→ EXERCISE: Please print the entries below exactly, from the line with "Open Die Toten Hosen's avatar image" through the line with "Click up arrow", including both of those lines and leaving out all others.

→ THE DATA:
- Opening Delimiter -
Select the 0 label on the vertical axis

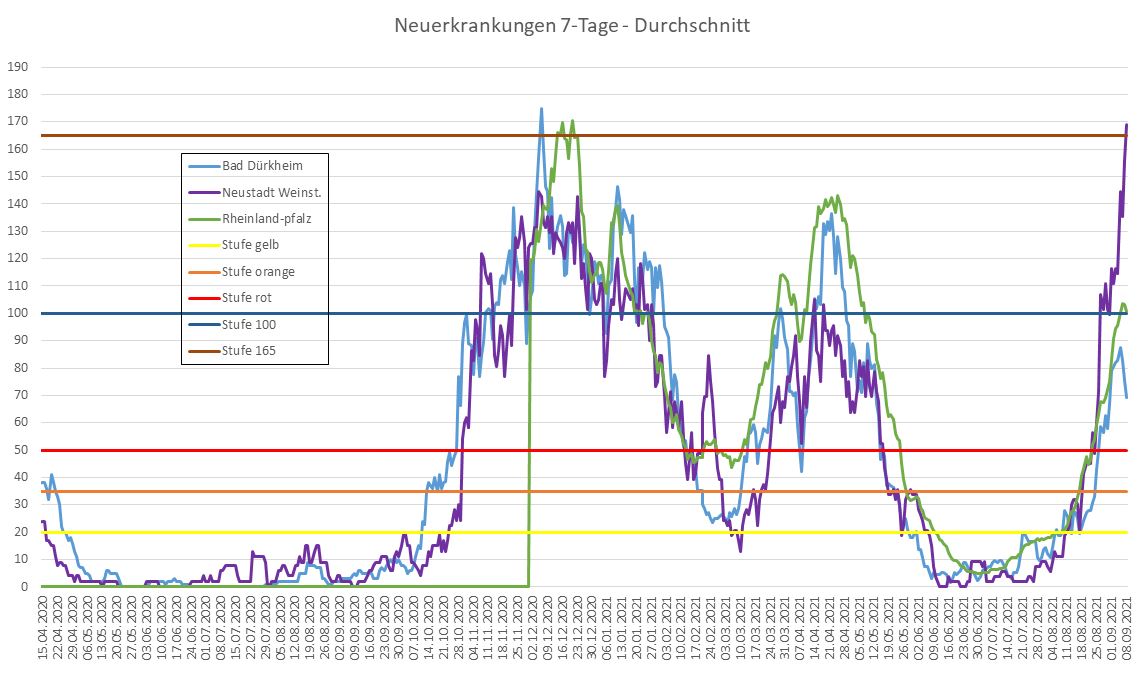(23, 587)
- Closing Delimiter -
- Opening Delimiter -
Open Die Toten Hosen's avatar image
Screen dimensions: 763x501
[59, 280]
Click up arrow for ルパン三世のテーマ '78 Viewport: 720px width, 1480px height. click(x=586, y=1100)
- Closing Delimiter -
- Opening Delimiter -
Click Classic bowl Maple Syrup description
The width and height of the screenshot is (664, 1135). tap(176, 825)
- Closing Delimiter -
→ REPLY:
Open Die Toten Hosen's avatar image
Screen dimensions: 763x501
[59, 280]
Click up arrow for ルパン三世のテーマ '78 Viewport: 720px width, 1480px height. click(x=586, y=1100)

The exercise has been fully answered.